The inciting incident is a robbery of some kind of cattle super viagra from the plant’s pharmacy cabinet that found its way to a 50th reunion party and caused chaos. The comedy and absurdy of this is played with a straight face and Endre eventually explains that they sell the drug to their cattle suppliers as an additional revenue stream. The investigating officer accepts a routine bribe of meat to not report the incident further and suggests the plant move up their annual psychological evaluations of employees and substitute a psychologist that consults for the police to ferret out the thief. This consultant is a distractingly sexy woman who asks all manner of personal questions that she says are part of the standard test. Endre bristles at the questioning but accedes and replies to describe the previous night’s dream of being a stag in the forest, foraging for food and nuzzling with a doe. When Maria describes her dream of being a doe in the forest foraging for food through the snow and nuzzling a stag, the psychologist is angry, she calls them both into the office together, and refuses to believe that they haven’t conspired in their stories to humiliate her.

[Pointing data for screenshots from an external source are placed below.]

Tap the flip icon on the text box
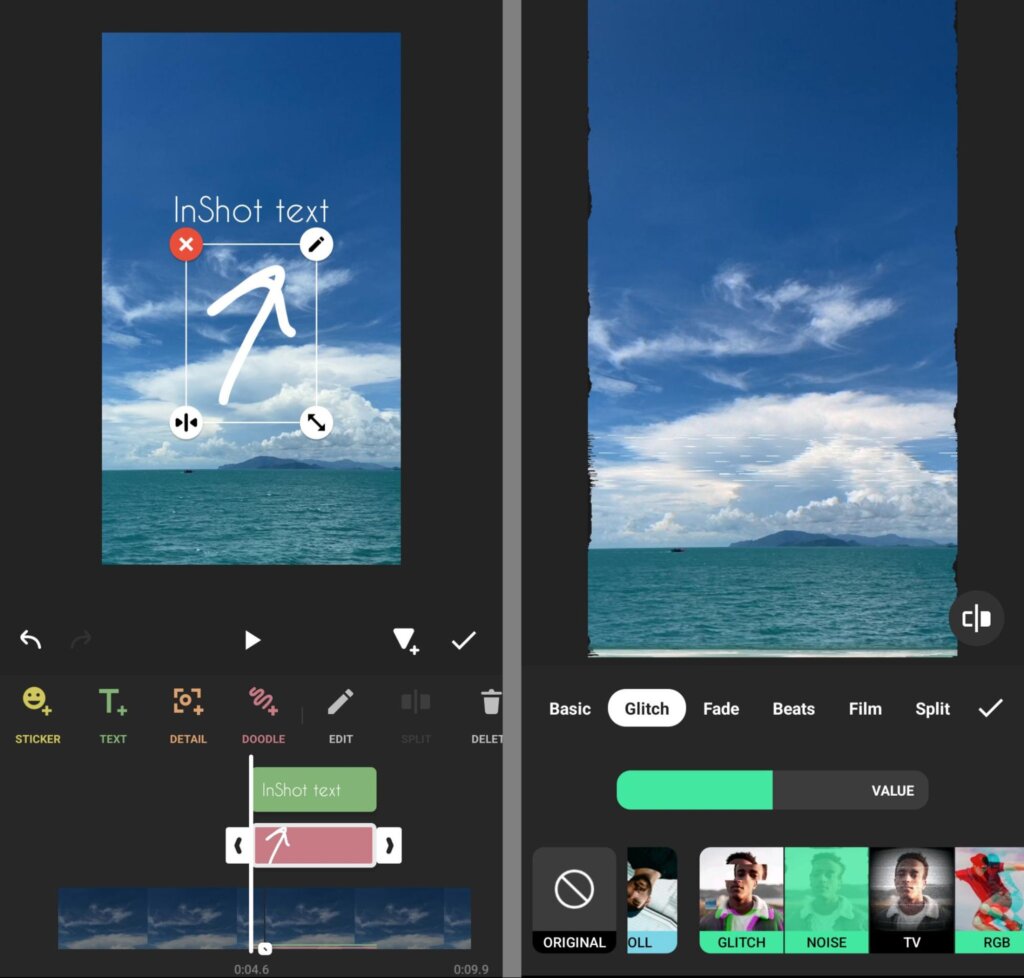This screenshot has height=978, width=1024. [185, 423]
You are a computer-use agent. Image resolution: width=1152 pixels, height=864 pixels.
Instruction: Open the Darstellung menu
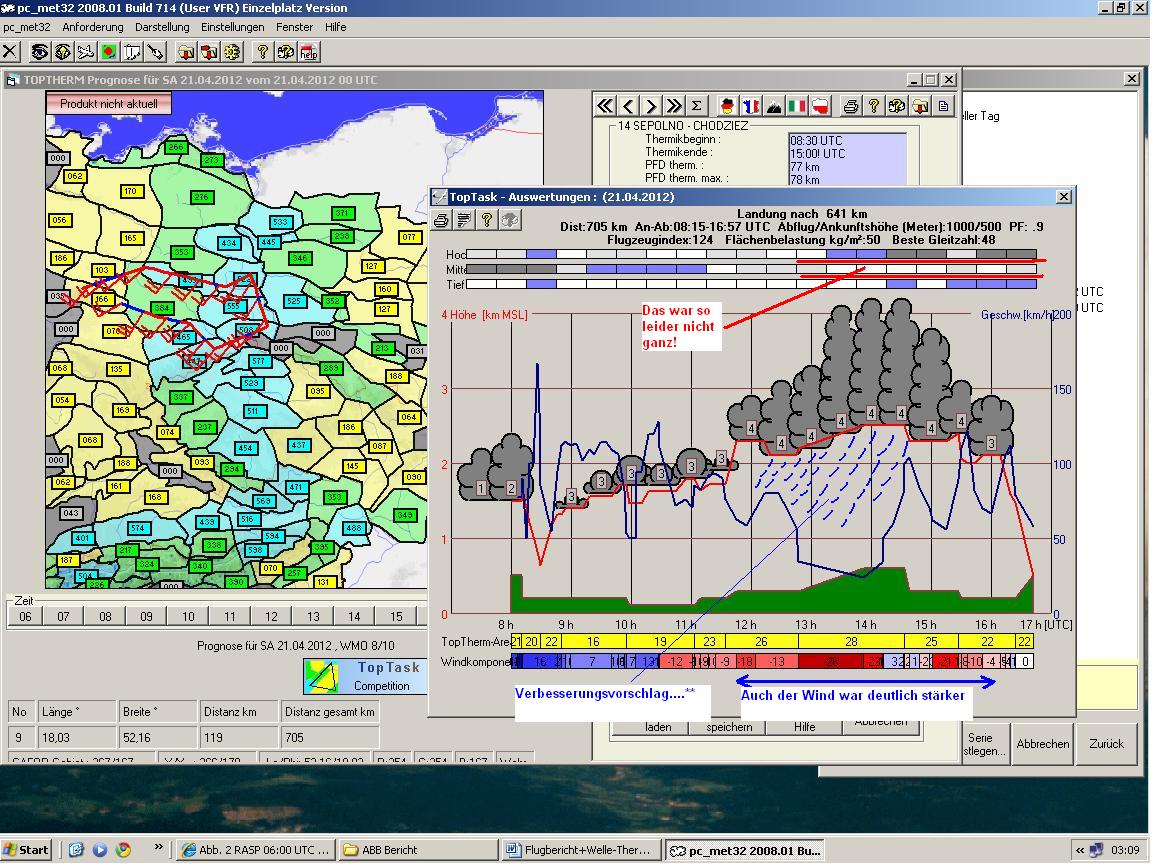pos(162,27)
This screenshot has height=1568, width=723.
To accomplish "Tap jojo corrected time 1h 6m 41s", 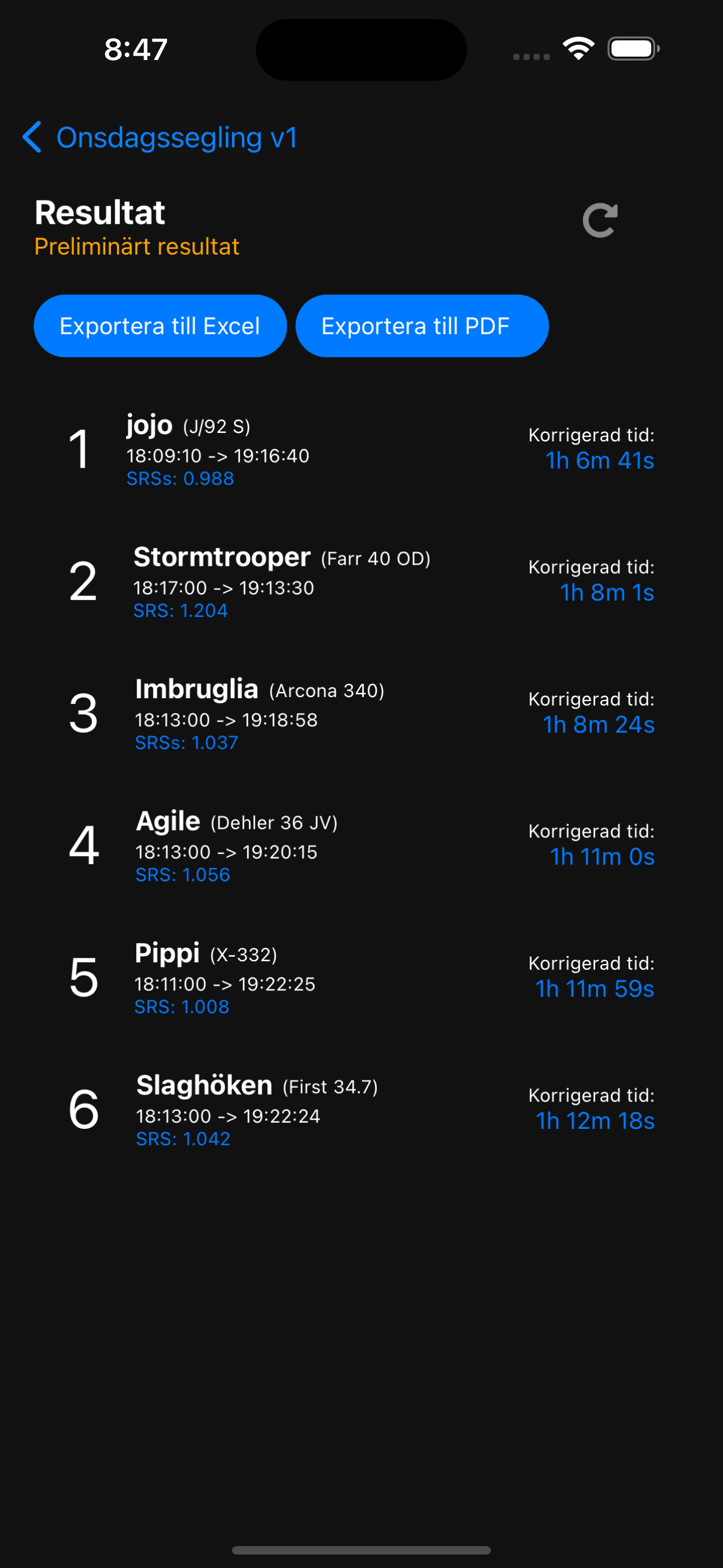I will 600,461.

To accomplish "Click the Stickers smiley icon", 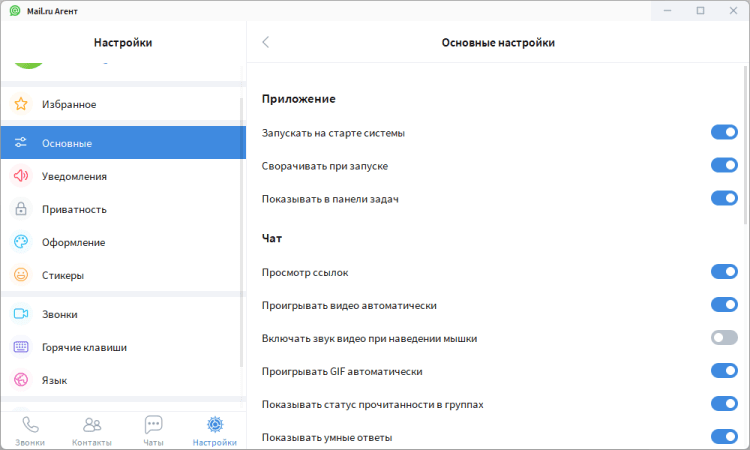I will point(21,275).
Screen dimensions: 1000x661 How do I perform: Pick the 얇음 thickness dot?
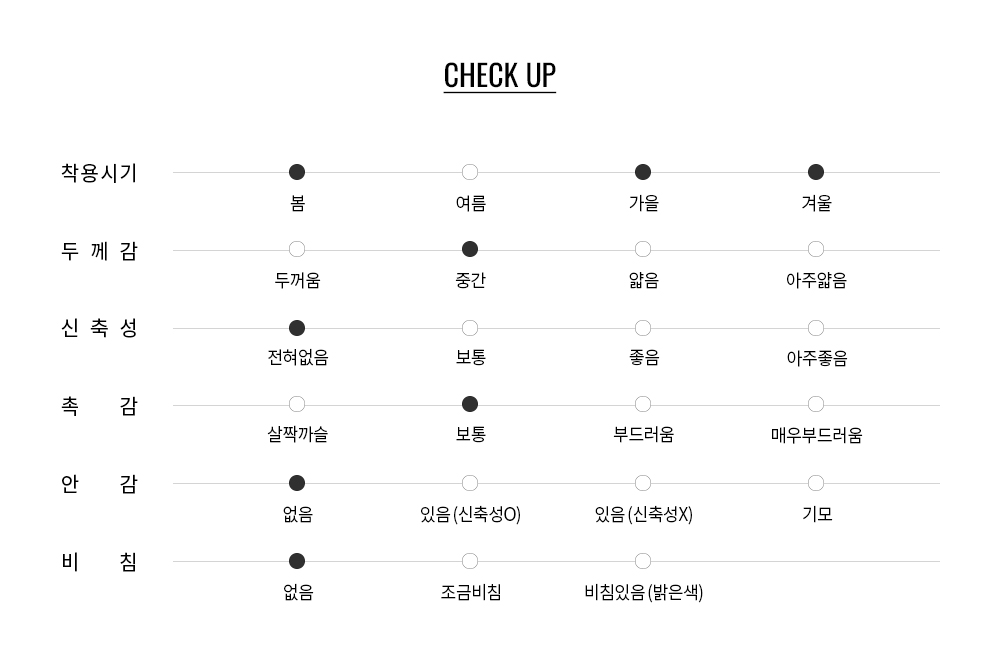(643, 249)
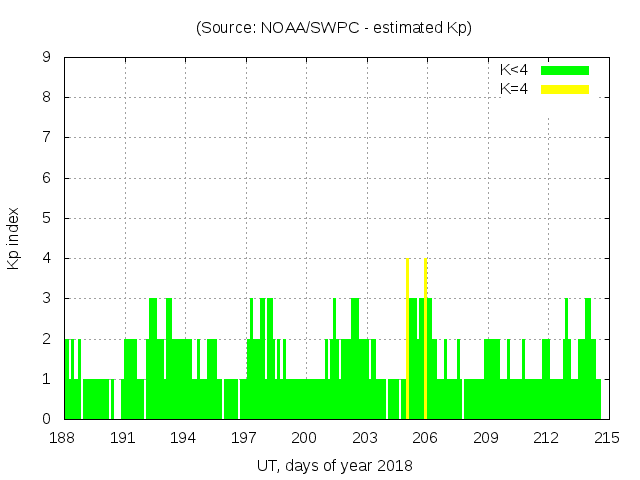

The dream romance grows into reality the next day as a suspicious Endre writes his night’s dream down and has Maria do the same before they read them together and confirm their psychic connection. That tentative understanding begins their eccentric courtship. They phone each other before they go to sleep at night preparatory to comparing memories the next day. Andre tries to overcome his insecurity and disbelief that a beautiful young woman could be in love with him, along with his reticence to begin another romantic relationship late in his life. While Maria, who has never had a romantic relationship, works to overcome her fear of being touched and her inability to read or convey social cues. She also has a couple of amusing sessions with her therapist. A child psychologist, his office is filled with toys and she’s clearly been seeing him her whole life, he practically begs her to take a referral to a colleague who deals with adults, and oblivious, she continues to bluntly ask about how to pursue her sexuality while he squirms with discomfort.
The central metaphor of bodies broken physically or imprisoned psychologically with the souls strong and free in the forest never feels forced or cliched. This juxtaposition being further contrasted with the mundane work of the slaughterhouse that hums quietly killing animals in the shadows to feed the city’s carnivores, it is not set in an insurance office or a box factory after all, implicitly asks how far do we extend the nobility of souls. There is a great deal of humor and real anguish to the tentative steps in the courtship between Endre and Maria and the lack of sentimentally keeps it well grounded and nicely observed. It’s a lovely, unconventional romance, better in some ways, if not weirder, than that one between a cleaning woman and a fish man last year, and the two leads are excellent. It also has a nice score featuring Laura Marling, and yes, the mystery of the bull viagra theft is solved in a satisfying fashion.
The film is currently streaming on Netflix and as it did not receive a review on AVC or other sites I viewed last year, I hadn’t heard about it, but it’s very good, an actual deserving Oscar nominee, and recommended for anyone that enjoys a good, weird romance leavened with dry humor and is not disturbed by the abattoir scenes.